Semanas antes de morir, Oliver Tree, el cantante estadounidense que murió el pasado domingo en Río de Janeiro, luego de que el helicóptero en el que viajaba chocara con otra aeronave, había revelado que dejaría su patrimonio para impulsar a artistas emergentes.
El intérprete, cuyo nombre real era Oliver Tree Nickell, explicó en una entrevista en el programa Zach Sang Show que no quería que su dinero terminara en manos de su familia, sino en una fundación creada por él llamada Dr. Oliver Tree’s Art Grants for Baby Geniuses. “No creo que ninguna de las riquezas ni las cosas que se generan a partir de ellas me pertenezcan”, dijo.
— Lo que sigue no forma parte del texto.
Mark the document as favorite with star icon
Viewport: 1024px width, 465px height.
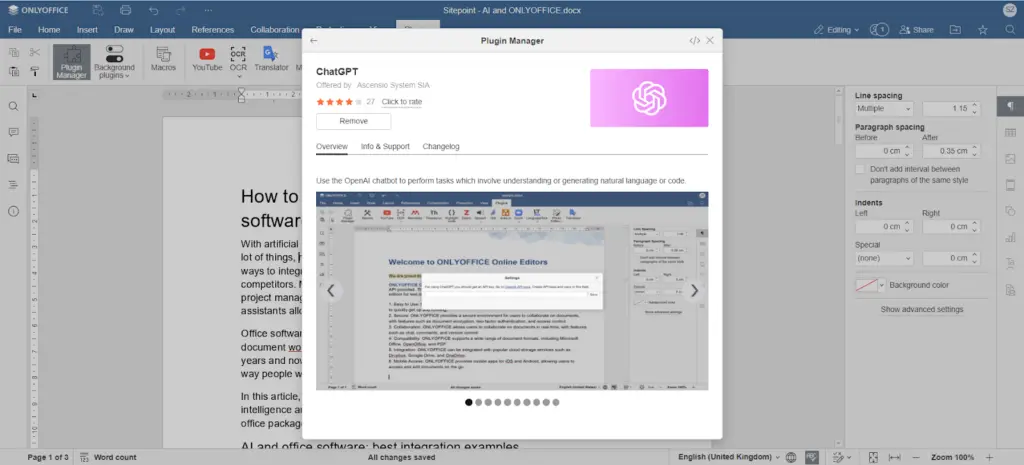981,30
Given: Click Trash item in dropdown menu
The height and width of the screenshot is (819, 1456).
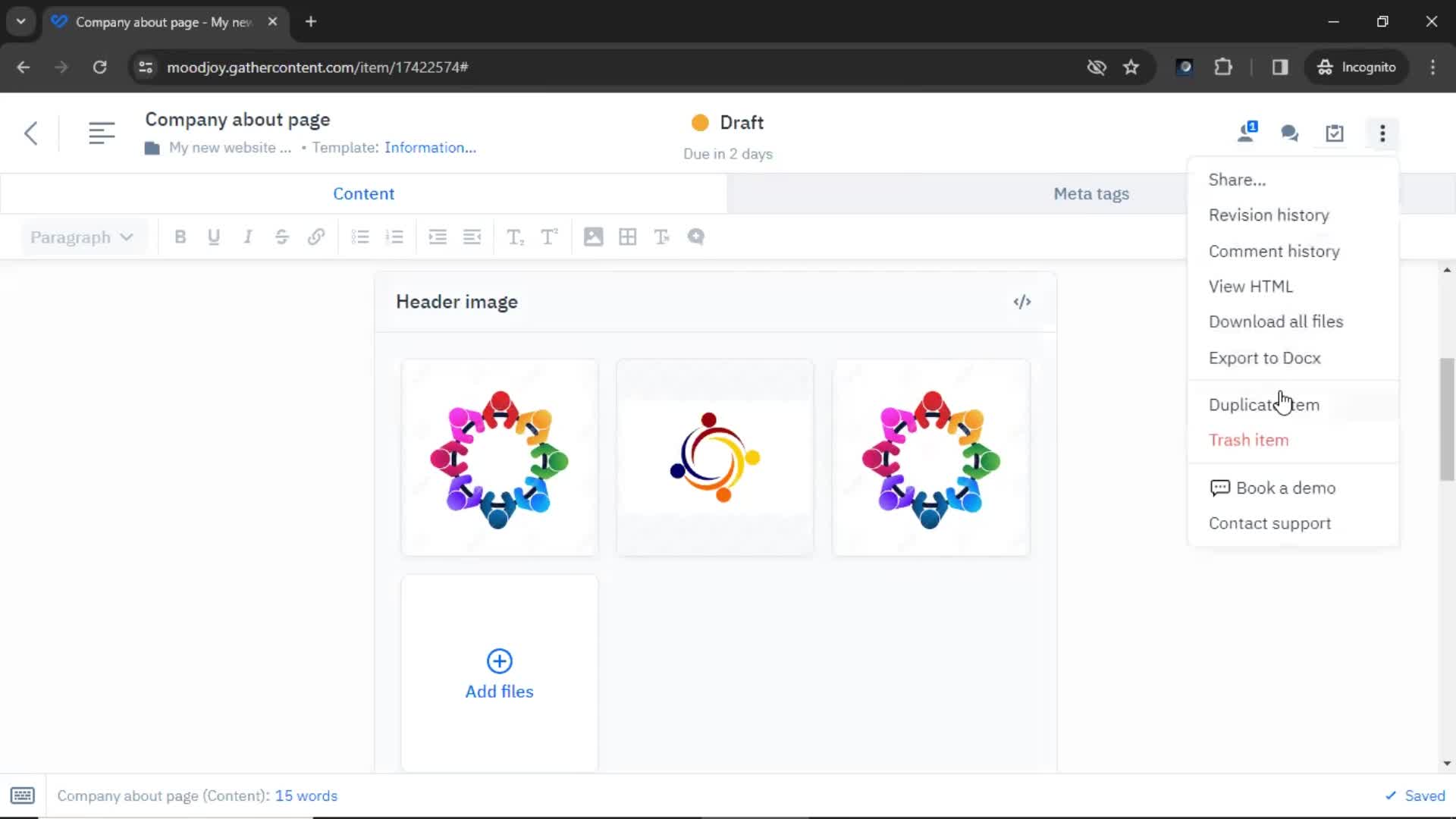Looking at the screenshot, I should pyautogui.click(x=1249, y=440).
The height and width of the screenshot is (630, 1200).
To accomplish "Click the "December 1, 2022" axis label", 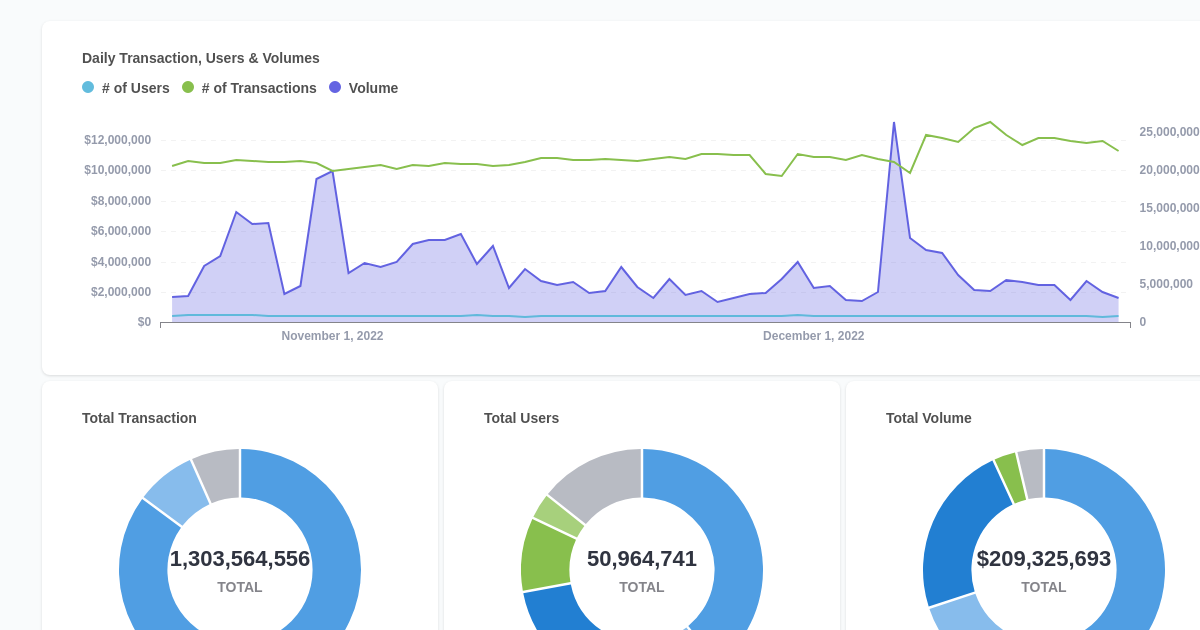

El músico detalló que las regalías de su música serían la base de este proyecto para apoyar nuevos talentos. “Cuando muera, todo el dinero vuelve a los artistas”, dijo. La única excepción que contempló fue la educación de sus posibles hijos.
Trabajo
Antes de la tragedia, el cantante había hecho una gira con su álbum Love you madly, hate you badly y había trabajado en proyectos contra el bullying junto al colectivo mexicano Malcriada. “Era un mensaje positivo que invitaba a las personas a aceptarse tal como son, con virtudes y defectos; a quererse, a crear y a usar la imaginación”, recordó Mathilde Sobrino, integrante del proyecto.